Зашла сегодня к Бондарчуку. Он должен 17-го ехать в Москву на съезд нейрохирургов. «Если наступление началось, то я не поеду, я нужен здесь».
Где-то Федорова Е.Т. (зам. Попкова) читала доклад об успехах нашей медицины и назвала четыре имени. В первую голову Бондарчук, затем Молотков, Филатов и Кухарчик.
Новый год я встречала у Бондарчуков, была только мать, Антонина Николаевна и Нина Тихонова.
Было жарко натоплено, пироги с капустой и т. д., очень просто и приятно, только слишком жарко. Пили водку понемногу.
Я просила А.В. сказать какой-нибудь хороший тост.
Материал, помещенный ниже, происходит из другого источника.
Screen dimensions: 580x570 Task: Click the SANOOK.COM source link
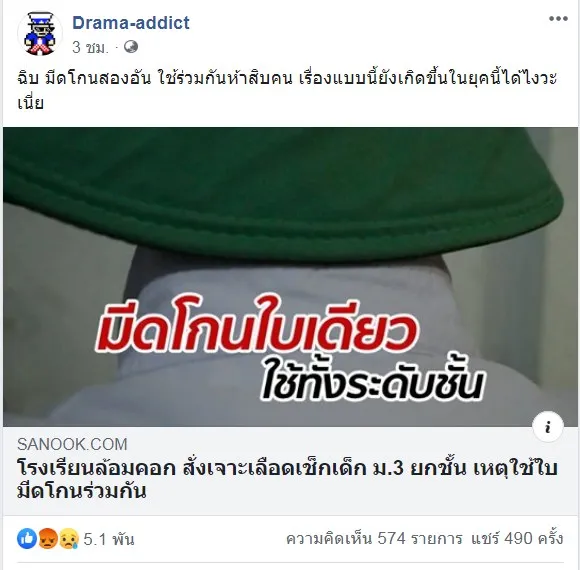(72, 444)
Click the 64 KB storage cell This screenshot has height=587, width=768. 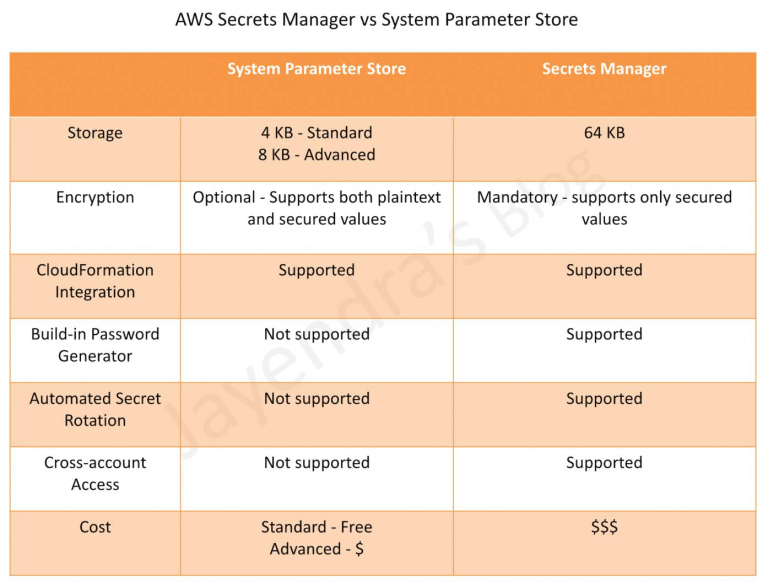pyautogui.click(x=604, y=133)
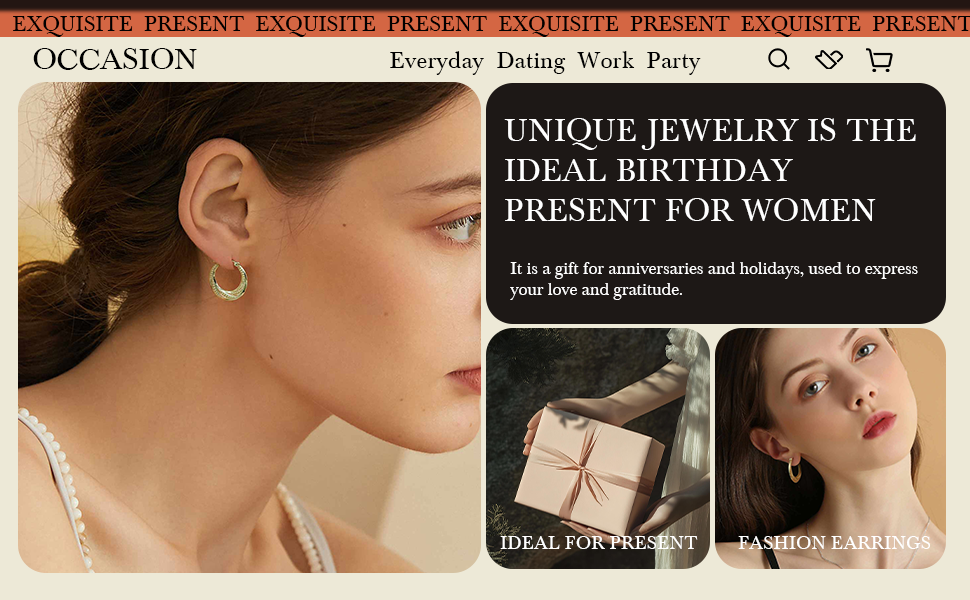Click the heart wishlist icon
This screenshot has height=600, width=970.
(829, 60)
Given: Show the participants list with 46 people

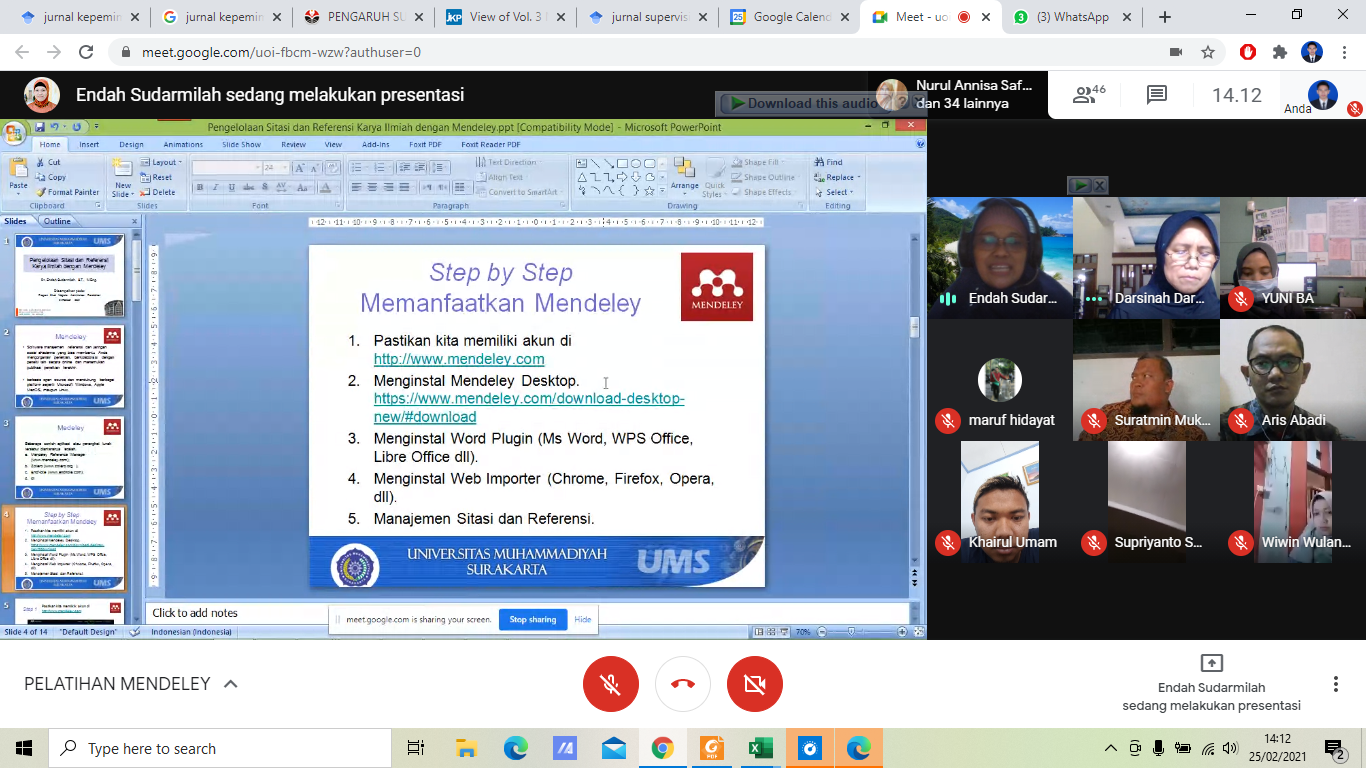Looking at the screenshot, I should click(1088, 95).
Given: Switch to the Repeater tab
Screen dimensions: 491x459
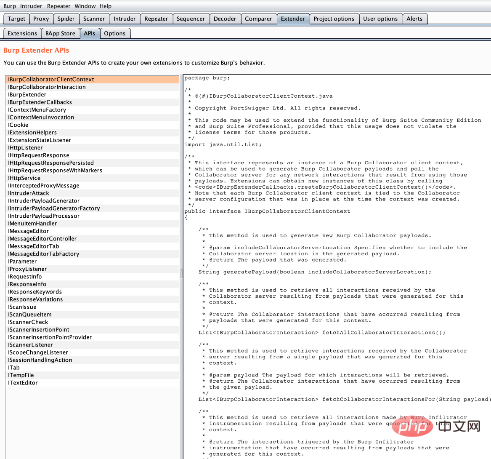Looking at the screenshot, I should (156, 19).
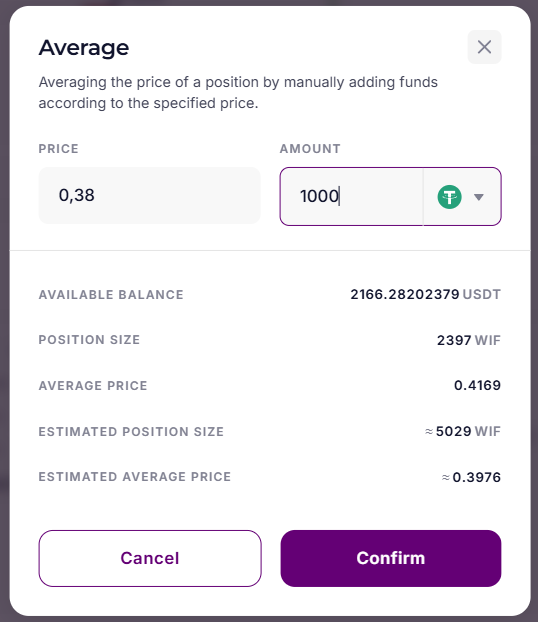Image resolution: width=538 pixels, height=622 pixels.
Task: Confirm the averaging order
Action: click(391, 558)
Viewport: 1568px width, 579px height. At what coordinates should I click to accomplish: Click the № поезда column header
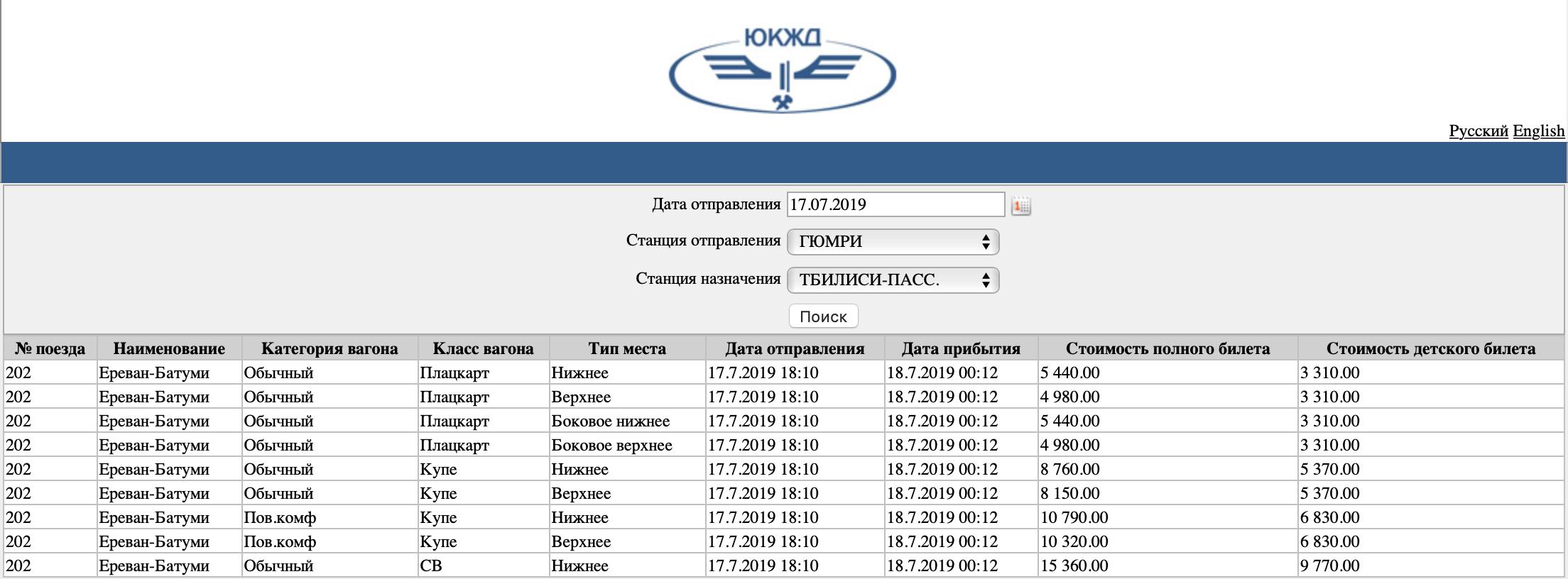coord(50,348)
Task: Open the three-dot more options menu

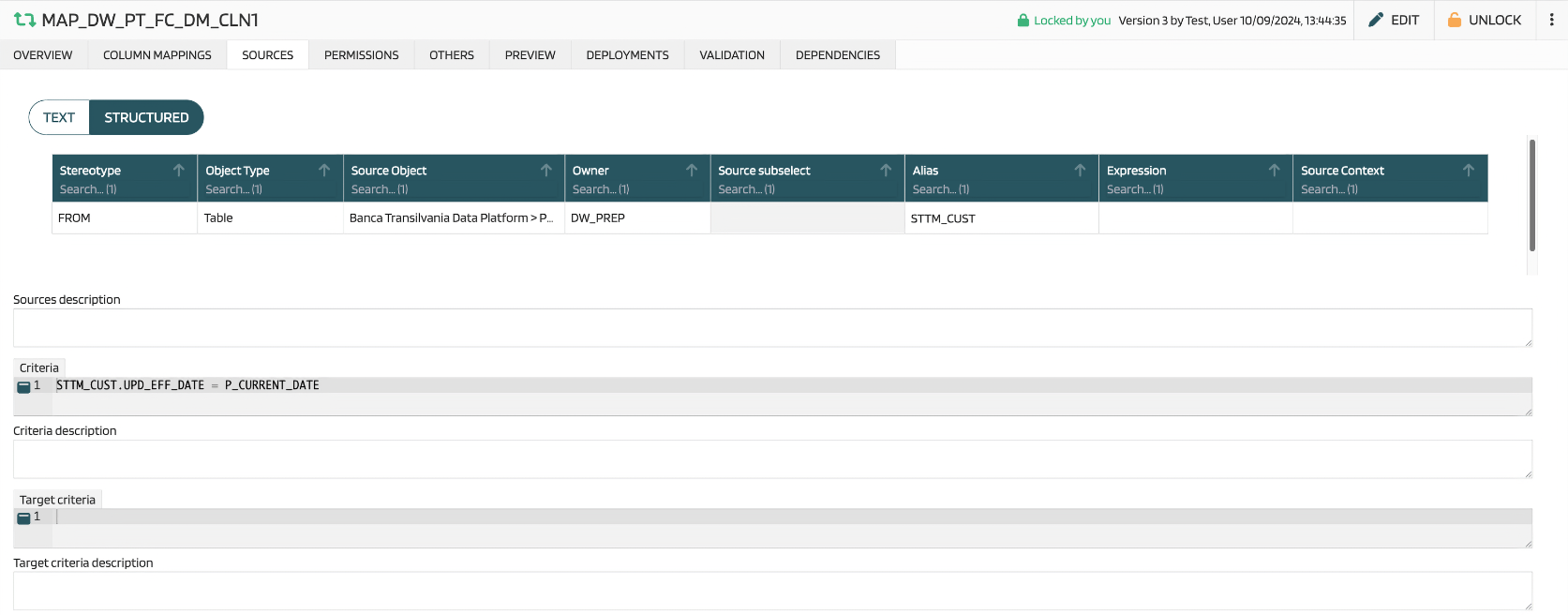Action: [1551, 20]
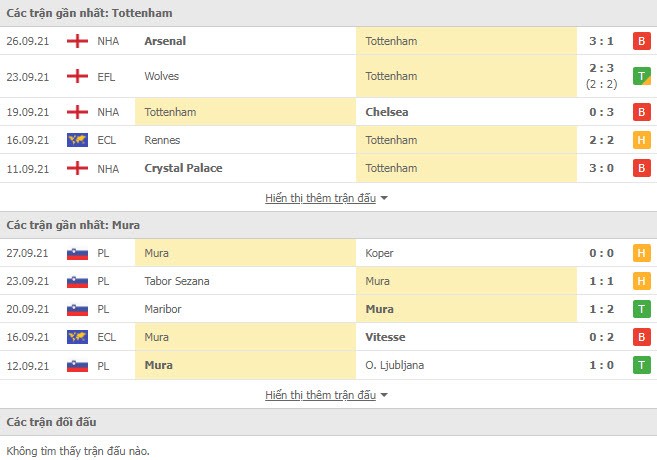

«За неизведанное», – сказал он.
Я вспомнила слова Нины Тихоновой, что главный интерес работать с Антоном Васильевичем заключается в том, что он постоянно ищет новые способы, новые пути, неизведанное.
Часов с 7, с 6 прекратилась канонада, и я вдруг почувствовала, как я устала за сегодняшний день из-за этого грохота. Что-то будет дальше? А тут вздумали восстанавливать названия улиц, заметив через 26 лет, что прежние наименования «тесно связаны с историей и характерными особенностями города»[1182]
. А? Il faut avoir du toupet[1183].Я обозлилась до слез.